Pho is a popular broth-based soup with slippery rice noodles, meat and veggies from Vietnam. Source: DeaShoot/Flickr
Pho is marked by a rich, savoury taste that comes from a warmly spiced beef broth. Pronounced correctly as ‘fuh’, this wildly popular broth soup from Vietnam is a breakfast or late-night snack favourite.
The broth contains slippery rice noodles and a fair amount of meat including thin cuts of beef (steak, fatty flank, lean flank or brisket). Chicken pho is made using chicken meat and bones, as well as offal including heart and gizzard for added flavour. Spices like ginger, coriander, black cardamom, fennel seeds, clove, star anise, cinnamon and roasted onions go along with bones and meat to make the broth that is left to simmer for several hours. A squeeze of lemon and coriander is used to finish the soup.
Although there is much debate over the origins of the dish, the broth soup is said to have derived its name from the beef-stew pot au feu brought to pork-eating Vietnam by the French in the middle of the 19th century. The most popular version is made using beef (pho bo) and was first made in the capital city of Hanoi in the early 20th century using beef bone broth as the base. Soon it became popular all over the country and traveled to different parts of the world after the end of the Vietnam War with war refugees. Almost all restaurants serving Pan Asian food will have pho on the menu and Mumbai eateries are no exception:
Photograph by: Sanjay Ramchandran
The Fatty Pho at Bandra’s Fatty Bao is a chicken version of the classic. Aromatic chicken broth with smoked chicken pieces is laced with ginger, fried onions, eggs, broccoli and black noodles. Definitely makes for a comforting start to a meal.
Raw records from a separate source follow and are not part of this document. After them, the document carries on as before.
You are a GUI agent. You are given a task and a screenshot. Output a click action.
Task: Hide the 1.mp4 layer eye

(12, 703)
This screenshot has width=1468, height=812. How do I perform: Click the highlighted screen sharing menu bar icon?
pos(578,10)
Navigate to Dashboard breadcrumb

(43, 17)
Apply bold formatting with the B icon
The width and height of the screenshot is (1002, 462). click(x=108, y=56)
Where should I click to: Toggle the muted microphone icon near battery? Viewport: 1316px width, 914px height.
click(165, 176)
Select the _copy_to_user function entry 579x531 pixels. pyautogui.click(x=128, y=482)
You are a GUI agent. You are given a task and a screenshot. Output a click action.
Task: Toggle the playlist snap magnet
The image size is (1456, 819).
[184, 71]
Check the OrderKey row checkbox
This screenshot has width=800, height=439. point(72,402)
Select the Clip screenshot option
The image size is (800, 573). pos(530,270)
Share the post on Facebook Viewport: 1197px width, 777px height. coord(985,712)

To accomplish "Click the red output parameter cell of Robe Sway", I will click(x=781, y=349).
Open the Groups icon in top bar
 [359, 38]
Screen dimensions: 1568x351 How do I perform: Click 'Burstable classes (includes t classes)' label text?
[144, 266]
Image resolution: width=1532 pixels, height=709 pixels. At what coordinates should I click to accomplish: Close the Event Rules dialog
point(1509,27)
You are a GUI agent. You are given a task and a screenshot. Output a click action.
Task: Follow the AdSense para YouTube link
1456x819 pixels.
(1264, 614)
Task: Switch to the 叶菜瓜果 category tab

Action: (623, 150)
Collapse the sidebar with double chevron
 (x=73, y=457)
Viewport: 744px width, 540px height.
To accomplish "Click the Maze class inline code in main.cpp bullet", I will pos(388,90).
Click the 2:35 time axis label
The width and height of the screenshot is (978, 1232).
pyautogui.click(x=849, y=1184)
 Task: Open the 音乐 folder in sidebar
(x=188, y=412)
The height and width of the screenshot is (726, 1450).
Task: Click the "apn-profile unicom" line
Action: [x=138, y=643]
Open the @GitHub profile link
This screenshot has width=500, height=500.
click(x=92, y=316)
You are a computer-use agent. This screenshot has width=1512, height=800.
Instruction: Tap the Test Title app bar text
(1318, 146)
At Lemon Leaf, the flavourful pho is loaded with veggies like carrots, broccoli, baby corn and mushrooms you can choose. For the protein, there’s room for customisation, and choices include tofu with shitake mushrooms, chicken or beef.
By the Mekong, St. Regis
At By the Mekong, the noodle soup is served in both chicken and vegetarian broth variants. Heaped with rice noodles, the soup includes bean sprouts, onions and cinnamon. Finished with sriracha, bird’s eye chillies, lemon, coriander and mint, a bowlful of pho here packs in a fair amount of heat.
Pa Pa Ya
Vegetarians can take heart in Pa Pa Ya’s pho. A bowlful here serves colourful veggies and flat rice noodles with a clear vegetable broth spiced with herbs and is marked by the prominent, sweet-spicy flavour of star anise.
Busago is a favourite with the city’s Vietnamese and Thai food loyalists, and their pho is everything you’d expect from the dish. Clear, fragrant broth spiced with aromatics and bird’s eye chillies, basil and generous handfuls of coriander and mint are the order of the special addition to the menu. Bean sprouts add a pleasant crunch to warm, spicy mouthfuls.